For his services in the war, he was awarded the Army Distinguished Service Medal in 1919. The citation for his DSM reads:
Interwar years
With the end of the war, Krueger returned to the United States on 22 June 1919 and was initially posted to the Infantry School at Fort Benning, Georgia. In 1920, he assumed command of the 55th Infantry Regiment at Camp Funston, Kansas. He reverted to his permanent rank of captain on 30 June 1920 but was promoted to the permanent rank of major the next day. He attended the Army War College, graduating in 1921, and remaining for a year as an instructor, where he taught such classes as the "Art of Command".He paid a four-month visit to Germany in 1922 as part of the War College's Historical Section, during which he examined documents related to World War I in the German War Archives. These informed his lectures on the war, and he argued that much of the German Army's effectiveness was attributable to its system of decentralized command. Krueger urged that American commanders in the field should be given wider latitude in carrying out their orders.

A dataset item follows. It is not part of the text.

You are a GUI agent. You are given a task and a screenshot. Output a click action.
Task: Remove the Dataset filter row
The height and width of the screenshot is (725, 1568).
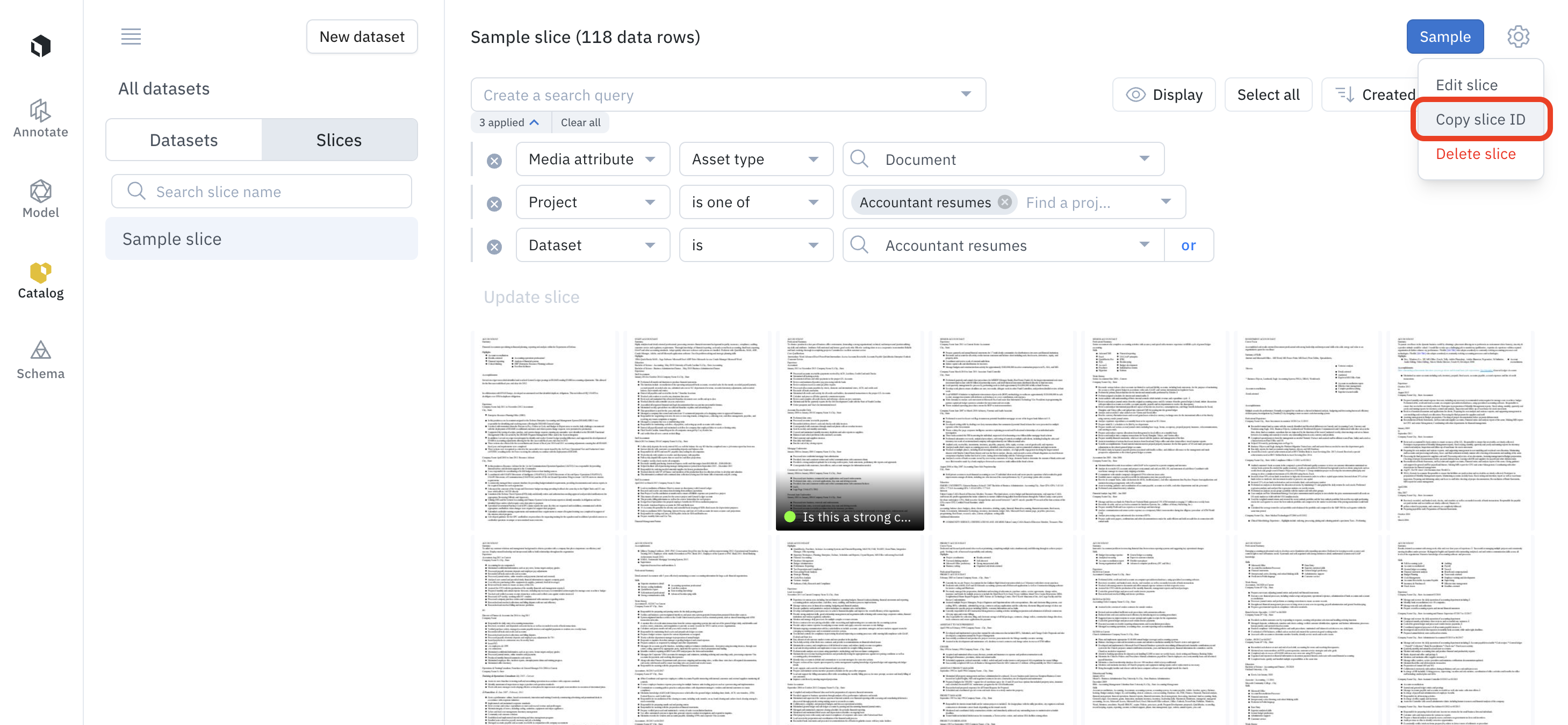pyautogui.click(x=494, y=247)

From 1922 to 1925, Krueger served in the War Plans Division of the War Department General Staff in Washington, D.C. Krueger worked on the United States color-coded war plans, particularly War Plan Green, for another war with Mexico, and War Plan Blue, for another civil war in the United States. He traveled to the Panama Canal Zone in January 1923 to report on the state of the defenses there. After he returned, he was assigned to the Joint Army and Navy Planning Committee, an organ of the Joint Army and Navy Board responsible for coordinating war plans between the two services.
While with the Joint Planning Committee, he worked on War Plan Orange, the plan for a war with Japan, and War Plan Tan, for a war with Cuba. Krueger considered the problems of inter-service cooperation. At his own request, he attended the Naval War College at Newport, Rhode Island, in 1925 and 1926. He continued to ruminate on the nature of command. "Doctrine", he wrote, "knits all the parts of the military force together in intellectual bonds."

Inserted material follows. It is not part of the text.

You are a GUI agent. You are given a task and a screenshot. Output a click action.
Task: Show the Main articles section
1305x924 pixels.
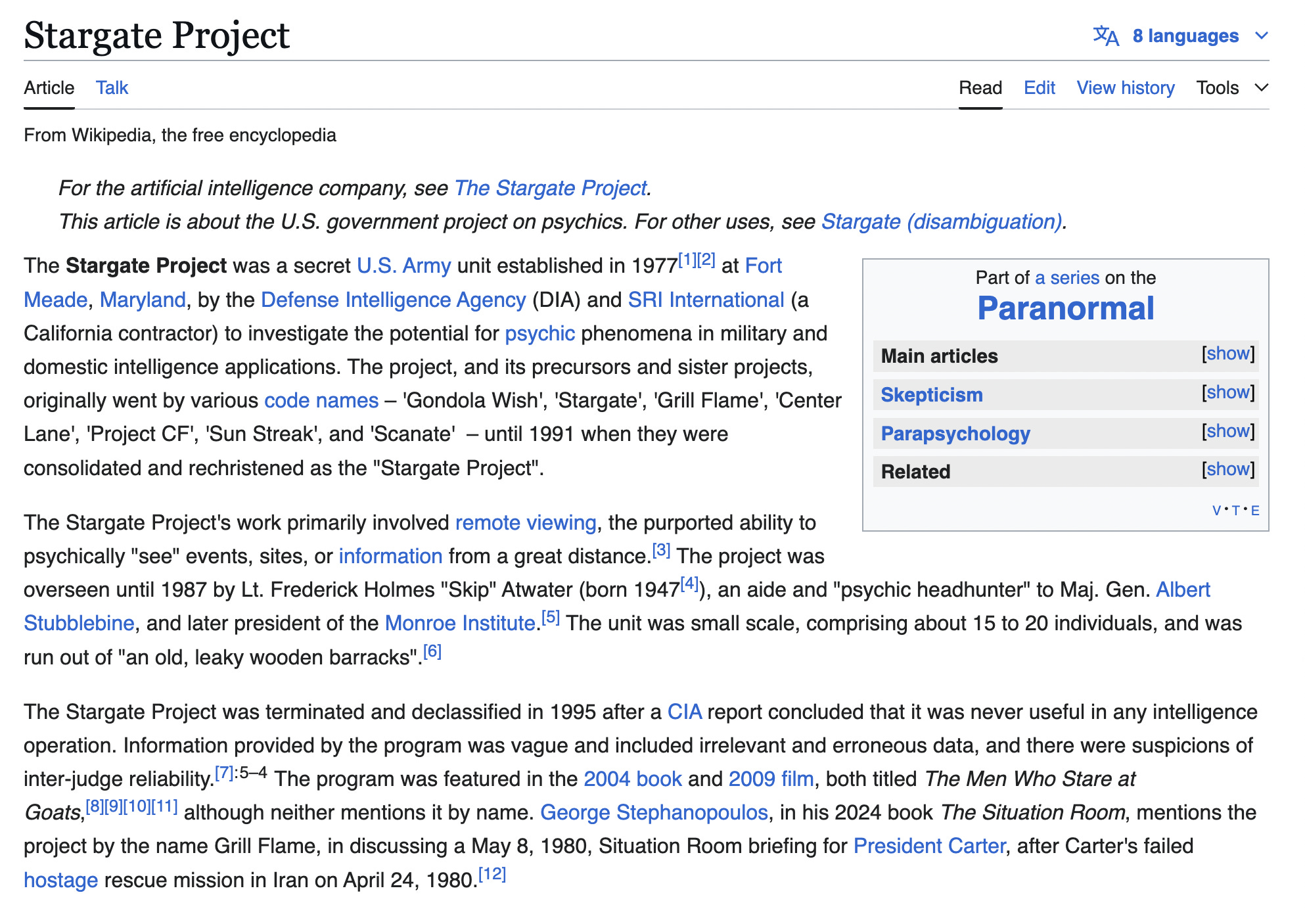click(1227, 354)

Krueger came to feel the prospects for promotion in the infantry were very poor, and in 1927 he tried to transfer to the United States Army Air Corps. He attended the Air Corps Primary Flying School at Brooks Field, Texas, but suffered an attack of neuritis in his right arm, and his flight instructor, Lieutenant Claire Lee Chennault, failed him. In December 1927, he was offered a position as an instructor at the Naval War College, where he taught classes on World War I, and on joint operations.
In June 1932, Krueger became commander of the 6th Infantry Regiment at Jefferson Barracks, Missouri, where he was promoted to colonel again on 1 August 1932. Now aged 51, he became resigned to retiring as a colonel, but in 1934 he returned to the War Plans Division, becoming chief of the division in May 1936, and was promoted to temporary brigadier general in October 1936. In September 1938, Krueger went to Fort George G. Meade, Maryland, as commander of the 16th Infantry Brigade.
He was promoted to temporary major general in February 1939, when he became commander of the 2nd Infantry Division at Fort Sam Houston, Texas. The 2nd Infantry Division was at the time being used as the Proposed Infantry Division. With Lesley J. McNair as commander of the 2nd Division Artillery and chief of staff of the PID, the PID tested of the US Army's new triangular division concept. As a result of the lessons learned from the PID's training and exercises, Krueger was able to offer recommendations for improvements to the triangular division concept, including taking advantage of mechanization and fast-paced tactics. The troops who took part in the PID experiment called themselves the "Blitzkruegers"; the triangular division model was adopted, and became the Army's standard design for infantry divisions in World War II.